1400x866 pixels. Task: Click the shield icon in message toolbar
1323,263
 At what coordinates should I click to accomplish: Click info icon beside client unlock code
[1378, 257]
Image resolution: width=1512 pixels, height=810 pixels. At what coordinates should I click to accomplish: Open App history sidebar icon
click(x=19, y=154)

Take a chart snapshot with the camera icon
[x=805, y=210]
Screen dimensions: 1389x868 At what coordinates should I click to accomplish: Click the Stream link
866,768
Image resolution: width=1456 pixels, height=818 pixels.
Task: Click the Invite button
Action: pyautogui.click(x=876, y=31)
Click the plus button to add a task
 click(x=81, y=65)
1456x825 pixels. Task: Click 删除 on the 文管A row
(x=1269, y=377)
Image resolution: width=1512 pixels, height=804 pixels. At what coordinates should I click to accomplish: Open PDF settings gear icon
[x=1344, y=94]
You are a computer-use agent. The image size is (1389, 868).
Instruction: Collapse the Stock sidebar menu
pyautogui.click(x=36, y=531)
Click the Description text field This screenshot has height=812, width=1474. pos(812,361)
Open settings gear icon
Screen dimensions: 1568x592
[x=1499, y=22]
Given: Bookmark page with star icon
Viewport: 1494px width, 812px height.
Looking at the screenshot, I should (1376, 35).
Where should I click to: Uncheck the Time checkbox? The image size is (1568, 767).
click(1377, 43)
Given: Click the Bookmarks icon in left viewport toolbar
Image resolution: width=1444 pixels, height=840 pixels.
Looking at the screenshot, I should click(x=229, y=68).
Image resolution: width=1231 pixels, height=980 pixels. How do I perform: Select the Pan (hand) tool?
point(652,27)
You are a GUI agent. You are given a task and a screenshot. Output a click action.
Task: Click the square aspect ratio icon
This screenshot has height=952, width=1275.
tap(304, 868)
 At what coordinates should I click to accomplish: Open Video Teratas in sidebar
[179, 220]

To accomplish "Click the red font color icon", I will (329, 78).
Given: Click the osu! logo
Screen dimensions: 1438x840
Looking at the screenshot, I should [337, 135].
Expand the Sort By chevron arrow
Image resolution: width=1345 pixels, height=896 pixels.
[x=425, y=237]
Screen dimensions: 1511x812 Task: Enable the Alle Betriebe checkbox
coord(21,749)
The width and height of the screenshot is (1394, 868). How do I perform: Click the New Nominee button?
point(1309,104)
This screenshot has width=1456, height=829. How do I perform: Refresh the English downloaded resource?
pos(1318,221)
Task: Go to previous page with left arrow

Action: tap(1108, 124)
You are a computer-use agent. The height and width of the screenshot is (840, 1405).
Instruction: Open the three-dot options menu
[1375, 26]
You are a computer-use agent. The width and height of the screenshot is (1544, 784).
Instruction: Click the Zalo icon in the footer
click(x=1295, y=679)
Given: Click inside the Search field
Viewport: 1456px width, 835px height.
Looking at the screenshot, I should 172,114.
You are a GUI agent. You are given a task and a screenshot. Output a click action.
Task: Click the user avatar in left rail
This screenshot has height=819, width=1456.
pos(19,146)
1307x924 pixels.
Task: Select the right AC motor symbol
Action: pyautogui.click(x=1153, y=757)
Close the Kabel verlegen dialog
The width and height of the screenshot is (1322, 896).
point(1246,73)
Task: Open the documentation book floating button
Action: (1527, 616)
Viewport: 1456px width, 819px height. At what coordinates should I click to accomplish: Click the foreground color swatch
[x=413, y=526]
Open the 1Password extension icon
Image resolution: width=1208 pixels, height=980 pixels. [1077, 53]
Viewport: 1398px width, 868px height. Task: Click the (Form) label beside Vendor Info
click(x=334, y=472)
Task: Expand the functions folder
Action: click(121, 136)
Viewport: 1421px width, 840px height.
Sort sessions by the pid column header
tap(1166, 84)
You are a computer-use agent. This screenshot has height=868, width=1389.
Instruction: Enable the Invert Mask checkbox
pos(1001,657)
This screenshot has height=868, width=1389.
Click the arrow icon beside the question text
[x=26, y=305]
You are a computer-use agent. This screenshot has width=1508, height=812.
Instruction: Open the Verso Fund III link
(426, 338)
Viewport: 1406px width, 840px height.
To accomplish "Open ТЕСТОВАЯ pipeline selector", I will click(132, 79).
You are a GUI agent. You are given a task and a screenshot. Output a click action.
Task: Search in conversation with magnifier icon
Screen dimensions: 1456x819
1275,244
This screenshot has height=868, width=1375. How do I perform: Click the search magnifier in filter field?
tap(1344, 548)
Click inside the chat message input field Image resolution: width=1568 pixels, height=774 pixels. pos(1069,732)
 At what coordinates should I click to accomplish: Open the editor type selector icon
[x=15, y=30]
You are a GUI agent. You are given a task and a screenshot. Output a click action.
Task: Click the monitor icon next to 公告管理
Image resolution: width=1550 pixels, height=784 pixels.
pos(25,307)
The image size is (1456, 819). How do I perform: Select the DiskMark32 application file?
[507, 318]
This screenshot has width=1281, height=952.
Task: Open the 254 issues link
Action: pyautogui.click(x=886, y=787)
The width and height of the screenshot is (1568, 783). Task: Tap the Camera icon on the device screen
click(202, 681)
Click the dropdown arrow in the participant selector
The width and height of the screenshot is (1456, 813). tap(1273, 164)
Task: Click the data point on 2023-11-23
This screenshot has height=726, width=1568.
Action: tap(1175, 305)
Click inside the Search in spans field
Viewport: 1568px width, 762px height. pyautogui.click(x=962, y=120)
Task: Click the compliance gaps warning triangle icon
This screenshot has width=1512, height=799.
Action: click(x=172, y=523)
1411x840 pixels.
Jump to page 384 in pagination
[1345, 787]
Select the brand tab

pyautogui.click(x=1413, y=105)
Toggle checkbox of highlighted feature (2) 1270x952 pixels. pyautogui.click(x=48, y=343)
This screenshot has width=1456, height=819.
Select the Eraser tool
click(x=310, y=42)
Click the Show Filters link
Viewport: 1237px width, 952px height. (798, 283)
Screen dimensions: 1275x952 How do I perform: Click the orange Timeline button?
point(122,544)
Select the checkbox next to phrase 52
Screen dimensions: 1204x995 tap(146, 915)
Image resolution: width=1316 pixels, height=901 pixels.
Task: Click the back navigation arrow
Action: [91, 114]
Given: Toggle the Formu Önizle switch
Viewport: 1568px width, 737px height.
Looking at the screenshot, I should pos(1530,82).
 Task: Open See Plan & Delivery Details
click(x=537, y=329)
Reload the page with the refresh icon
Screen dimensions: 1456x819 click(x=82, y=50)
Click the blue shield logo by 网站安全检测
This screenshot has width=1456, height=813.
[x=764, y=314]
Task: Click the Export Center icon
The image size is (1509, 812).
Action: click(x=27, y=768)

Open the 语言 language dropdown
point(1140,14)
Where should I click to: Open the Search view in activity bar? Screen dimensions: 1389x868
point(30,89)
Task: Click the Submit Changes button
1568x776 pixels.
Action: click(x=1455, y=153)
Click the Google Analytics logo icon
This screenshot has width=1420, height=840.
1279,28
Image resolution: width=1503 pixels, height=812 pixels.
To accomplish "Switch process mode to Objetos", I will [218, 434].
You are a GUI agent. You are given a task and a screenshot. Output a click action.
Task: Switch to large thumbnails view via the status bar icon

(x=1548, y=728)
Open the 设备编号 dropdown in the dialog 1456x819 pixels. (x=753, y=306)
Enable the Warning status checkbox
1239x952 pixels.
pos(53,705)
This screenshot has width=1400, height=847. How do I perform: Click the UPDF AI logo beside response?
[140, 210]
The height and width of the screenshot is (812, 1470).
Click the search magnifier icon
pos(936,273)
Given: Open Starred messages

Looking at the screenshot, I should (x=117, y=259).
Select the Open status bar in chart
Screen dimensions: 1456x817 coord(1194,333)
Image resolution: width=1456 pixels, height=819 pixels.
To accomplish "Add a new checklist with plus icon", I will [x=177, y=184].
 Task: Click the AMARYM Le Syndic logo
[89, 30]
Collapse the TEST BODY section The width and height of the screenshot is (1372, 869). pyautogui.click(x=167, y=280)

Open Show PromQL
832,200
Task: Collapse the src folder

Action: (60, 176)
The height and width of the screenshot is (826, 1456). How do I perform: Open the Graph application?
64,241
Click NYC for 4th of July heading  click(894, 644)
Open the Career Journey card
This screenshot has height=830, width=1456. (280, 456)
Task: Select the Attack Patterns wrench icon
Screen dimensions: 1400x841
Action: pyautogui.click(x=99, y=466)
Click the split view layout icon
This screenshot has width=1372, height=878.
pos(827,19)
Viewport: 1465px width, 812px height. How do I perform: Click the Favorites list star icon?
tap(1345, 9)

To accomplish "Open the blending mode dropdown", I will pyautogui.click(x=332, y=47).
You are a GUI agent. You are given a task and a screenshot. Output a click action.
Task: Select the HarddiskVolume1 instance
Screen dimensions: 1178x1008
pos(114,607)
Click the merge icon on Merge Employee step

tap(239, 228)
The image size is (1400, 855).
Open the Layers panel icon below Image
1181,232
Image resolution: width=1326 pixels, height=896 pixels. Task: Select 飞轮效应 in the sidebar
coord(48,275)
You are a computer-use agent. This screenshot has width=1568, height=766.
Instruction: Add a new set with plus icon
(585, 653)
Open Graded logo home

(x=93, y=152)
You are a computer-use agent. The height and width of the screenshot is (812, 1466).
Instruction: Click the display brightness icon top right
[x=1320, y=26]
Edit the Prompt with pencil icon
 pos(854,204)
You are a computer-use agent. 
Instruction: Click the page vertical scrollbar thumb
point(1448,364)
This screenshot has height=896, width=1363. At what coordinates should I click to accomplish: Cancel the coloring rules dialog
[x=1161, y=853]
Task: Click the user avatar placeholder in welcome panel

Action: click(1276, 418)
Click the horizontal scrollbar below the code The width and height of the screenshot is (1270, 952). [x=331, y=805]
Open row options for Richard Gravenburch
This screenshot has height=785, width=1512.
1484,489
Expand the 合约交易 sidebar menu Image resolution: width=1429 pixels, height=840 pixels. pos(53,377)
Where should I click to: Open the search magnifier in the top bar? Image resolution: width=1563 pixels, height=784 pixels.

Exercise prompt — Among the entries above, locate the lines containing "You are a computer-use agent. The width" and "Task: Click the user avatar in left rail", and transcribe exactly those two lines and all lines between.

Answer —
You are a computer-use agent. The width and height of the screenshot is (1544, 784).
Instruction: Click the Zalo icon in the footer
click(x=1295, y=679)
Given: Click inside the Search field
Viewport: 1456px width, 835px height.
Looking at the screenshot, I should 172,114.
You are a GUI agent. You are given a task and a screenshot. Output a click action.
Task: Click the user avatar in left rail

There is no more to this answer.